Ma il preparare da mangiare si intreccia con la dimensione spirituale e sociale della condivisione: come dimenticare che c’è gente che non conosce il pasto perché ne è priva e ha fame? La terra che ci nutre, certo, ma allora come mai molte persone, un sesto della popolazione mondiale, conoscono miseria, fame e non sanno cosa sia la cucina? Rischiamo di «banchettare lautamente ogni giorno», come il ricco della parabola di Gesù, e di non vedere quanti Lazzari restano fuori (cf. Lc 16,19 ss.) della tavola della terra. Eppure questa tavola dovrebbe essere un convivium per tutti e non dovrebbe escludere nessuno!
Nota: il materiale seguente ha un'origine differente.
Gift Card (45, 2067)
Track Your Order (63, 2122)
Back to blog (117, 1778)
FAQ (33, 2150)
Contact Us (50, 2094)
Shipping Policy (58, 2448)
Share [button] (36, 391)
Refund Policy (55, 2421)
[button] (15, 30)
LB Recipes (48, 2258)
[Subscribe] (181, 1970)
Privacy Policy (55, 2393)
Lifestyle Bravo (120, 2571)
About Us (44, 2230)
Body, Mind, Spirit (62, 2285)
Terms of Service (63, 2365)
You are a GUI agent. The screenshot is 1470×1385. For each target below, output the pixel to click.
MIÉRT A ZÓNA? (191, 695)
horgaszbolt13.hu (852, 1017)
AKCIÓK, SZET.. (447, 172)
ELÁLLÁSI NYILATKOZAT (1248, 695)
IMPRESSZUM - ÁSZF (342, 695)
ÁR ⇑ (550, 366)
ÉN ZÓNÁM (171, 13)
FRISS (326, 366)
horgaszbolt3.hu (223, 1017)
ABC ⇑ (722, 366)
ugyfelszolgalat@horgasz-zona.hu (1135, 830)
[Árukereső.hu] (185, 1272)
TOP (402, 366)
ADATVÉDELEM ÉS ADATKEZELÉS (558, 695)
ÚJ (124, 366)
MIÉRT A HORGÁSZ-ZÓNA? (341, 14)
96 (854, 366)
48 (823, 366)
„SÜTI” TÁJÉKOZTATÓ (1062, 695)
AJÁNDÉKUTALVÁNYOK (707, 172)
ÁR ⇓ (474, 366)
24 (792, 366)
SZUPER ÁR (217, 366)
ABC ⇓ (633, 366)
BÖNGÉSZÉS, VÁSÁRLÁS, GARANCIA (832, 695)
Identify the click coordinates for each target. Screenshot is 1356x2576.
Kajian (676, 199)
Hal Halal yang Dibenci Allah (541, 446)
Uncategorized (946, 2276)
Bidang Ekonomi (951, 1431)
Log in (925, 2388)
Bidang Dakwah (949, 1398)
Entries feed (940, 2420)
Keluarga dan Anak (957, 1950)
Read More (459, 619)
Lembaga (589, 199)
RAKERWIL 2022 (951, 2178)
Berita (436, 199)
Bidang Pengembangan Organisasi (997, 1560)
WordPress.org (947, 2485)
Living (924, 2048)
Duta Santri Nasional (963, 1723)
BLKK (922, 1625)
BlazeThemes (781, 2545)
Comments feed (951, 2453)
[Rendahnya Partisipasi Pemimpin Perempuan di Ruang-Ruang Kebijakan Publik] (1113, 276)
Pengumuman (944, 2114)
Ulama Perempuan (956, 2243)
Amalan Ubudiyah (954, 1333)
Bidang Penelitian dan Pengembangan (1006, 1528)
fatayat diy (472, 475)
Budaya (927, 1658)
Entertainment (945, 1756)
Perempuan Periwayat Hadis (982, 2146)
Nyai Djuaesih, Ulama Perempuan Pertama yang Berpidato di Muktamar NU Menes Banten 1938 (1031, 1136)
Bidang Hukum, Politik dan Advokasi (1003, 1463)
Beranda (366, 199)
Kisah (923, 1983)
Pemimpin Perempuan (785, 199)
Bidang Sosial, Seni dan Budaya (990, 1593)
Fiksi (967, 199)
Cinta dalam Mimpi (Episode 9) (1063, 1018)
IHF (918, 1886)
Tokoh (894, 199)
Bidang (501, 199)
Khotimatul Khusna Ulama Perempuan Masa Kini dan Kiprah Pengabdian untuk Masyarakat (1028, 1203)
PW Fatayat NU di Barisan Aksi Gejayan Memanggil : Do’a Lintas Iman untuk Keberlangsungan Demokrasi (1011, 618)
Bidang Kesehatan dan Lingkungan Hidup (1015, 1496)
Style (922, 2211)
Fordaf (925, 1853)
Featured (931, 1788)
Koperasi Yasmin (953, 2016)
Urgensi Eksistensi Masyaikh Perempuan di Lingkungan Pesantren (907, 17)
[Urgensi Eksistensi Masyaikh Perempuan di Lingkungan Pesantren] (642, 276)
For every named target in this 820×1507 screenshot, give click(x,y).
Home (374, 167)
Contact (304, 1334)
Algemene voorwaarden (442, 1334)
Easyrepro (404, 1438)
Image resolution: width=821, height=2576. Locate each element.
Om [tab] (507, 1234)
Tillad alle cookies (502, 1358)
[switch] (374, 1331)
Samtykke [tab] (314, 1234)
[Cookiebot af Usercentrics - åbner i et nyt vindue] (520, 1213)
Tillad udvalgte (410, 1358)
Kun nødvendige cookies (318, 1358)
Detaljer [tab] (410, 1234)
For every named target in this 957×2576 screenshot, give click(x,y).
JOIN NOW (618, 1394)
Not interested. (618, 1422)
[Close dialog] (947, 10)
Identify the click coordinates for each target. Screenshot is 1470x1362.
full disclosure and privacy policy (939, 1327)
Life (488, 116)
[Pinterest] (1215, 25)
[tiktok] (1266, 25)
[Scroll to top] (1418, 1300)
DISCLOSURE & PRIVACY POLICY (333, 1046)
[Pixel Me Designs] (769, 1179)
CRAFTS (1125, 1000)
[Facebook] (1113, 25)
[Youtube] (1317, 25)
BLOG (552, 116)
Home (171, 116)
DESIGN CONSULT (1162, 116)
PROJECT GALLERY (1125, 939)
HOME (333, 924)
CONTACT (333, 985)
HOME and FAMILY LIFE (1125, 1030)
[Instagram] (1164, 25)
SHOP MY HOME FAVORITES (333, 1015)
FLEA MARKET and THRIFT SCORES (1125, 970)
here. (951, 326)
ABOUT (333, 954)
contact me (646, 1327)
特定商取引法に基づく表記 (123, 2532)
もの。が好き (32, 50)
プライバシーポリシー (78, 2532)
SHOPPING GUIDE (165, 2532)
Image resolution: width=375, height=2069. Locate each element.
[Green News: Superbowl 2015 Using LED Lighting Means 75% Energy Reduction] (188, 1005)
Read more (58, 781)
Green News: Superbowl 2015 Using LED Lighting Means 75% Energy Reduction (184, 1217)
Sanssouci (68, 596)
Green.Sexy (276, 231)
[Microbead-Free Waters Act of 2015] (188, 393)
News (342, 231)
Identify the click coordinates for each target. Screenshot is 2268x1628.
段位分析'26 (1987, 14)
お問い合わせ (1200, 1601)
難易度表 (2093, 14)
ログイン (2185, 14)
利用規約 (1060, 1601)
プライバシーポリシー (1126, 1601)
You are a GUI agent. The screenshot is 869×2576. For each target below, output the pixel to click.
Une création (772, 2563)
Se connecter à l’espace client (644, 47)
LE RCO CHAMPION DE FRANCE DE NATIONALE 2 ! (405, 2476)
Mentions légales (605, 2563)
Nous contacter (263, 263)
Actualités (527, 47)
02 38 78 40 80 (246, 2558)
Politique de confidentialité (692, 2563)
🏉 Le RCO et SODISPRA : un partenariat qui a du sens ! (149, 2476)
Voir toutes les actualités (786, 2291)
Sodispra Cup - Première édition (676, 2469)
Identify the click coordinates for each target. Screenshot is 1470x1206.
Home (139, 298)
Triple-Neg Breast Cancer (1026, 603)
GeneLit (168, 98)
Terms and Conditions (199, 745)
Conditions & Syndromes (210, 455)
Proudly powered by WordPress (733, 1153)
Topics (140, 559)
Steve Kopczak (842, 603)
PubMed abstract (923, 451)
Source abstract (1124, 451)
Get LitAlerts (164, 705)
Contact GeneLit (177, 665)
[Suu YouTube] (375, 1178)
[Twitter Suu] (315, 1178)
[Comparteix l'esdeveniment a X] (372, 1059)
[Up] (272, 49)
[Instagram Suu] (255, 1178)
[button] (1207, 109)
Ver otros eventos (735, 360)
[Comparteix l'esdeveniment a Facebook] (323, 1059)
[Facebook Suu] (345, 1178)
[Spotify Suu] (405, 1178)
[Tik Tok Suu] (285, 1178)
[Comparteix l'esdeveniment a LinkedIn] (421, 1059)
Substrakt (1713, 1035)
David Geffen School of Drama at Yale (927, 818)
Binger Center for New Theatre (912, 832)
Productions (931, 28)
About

Certo, uomini e donne nel mondo hanno bisogno non solo di pane, ma di tanti cibi per vivere (cultura, igiene, solidarietà, libertà, dignità), ma se non riescono neppure a vivere per mancanza di cibo, allora la loro vita non ha prospettiva né speranza.

Nella Bibbia, il grande codice della nostra cultura, all’inizio della storia dell’uomo il primo gesto di Dio è dare nutrimento a tutti. Dunque cibo per tutti, non solo per alcuni, non per chi si accaparra gli alimenti per sé e li nega agli altri, perché in questo caso è come se si tornasse a uccidersi a vicenda, a mangiarsi a vicenda. Pensiamoci bene: non permettere all’altro di mangiare, per mangiare meglio e di più noi, equivale a nutrirci della sua stessa carne, la carne dei poveri! Nutrire se stessi, dimenticando la fame degli altri, dimenticando le generazioni future che abiteranno la terra, questa terra che è l’unica per noi umani, è uno scandalo, una vergogna! La terra – dovremmo ricordarlo – è di Dio (cf. Es 19,5; Lv 25,23), il che significa che è nostra, ma nel senso che è di tutti: tutti ne siamo custodi, tutti coltivatori, tutti nutriti da essa, senza diritto di prelazione per nessuno!
Che cosa allora, più del cibo, è strumento di comunione? La prima dimensione del condividere, della comunità, è il pane mangiato insieme che ci rende compagni (da cum-panis), e stare insieme alla tavola del mondo è la nostra prima vocazione, perché è quella che ci consente di vivere.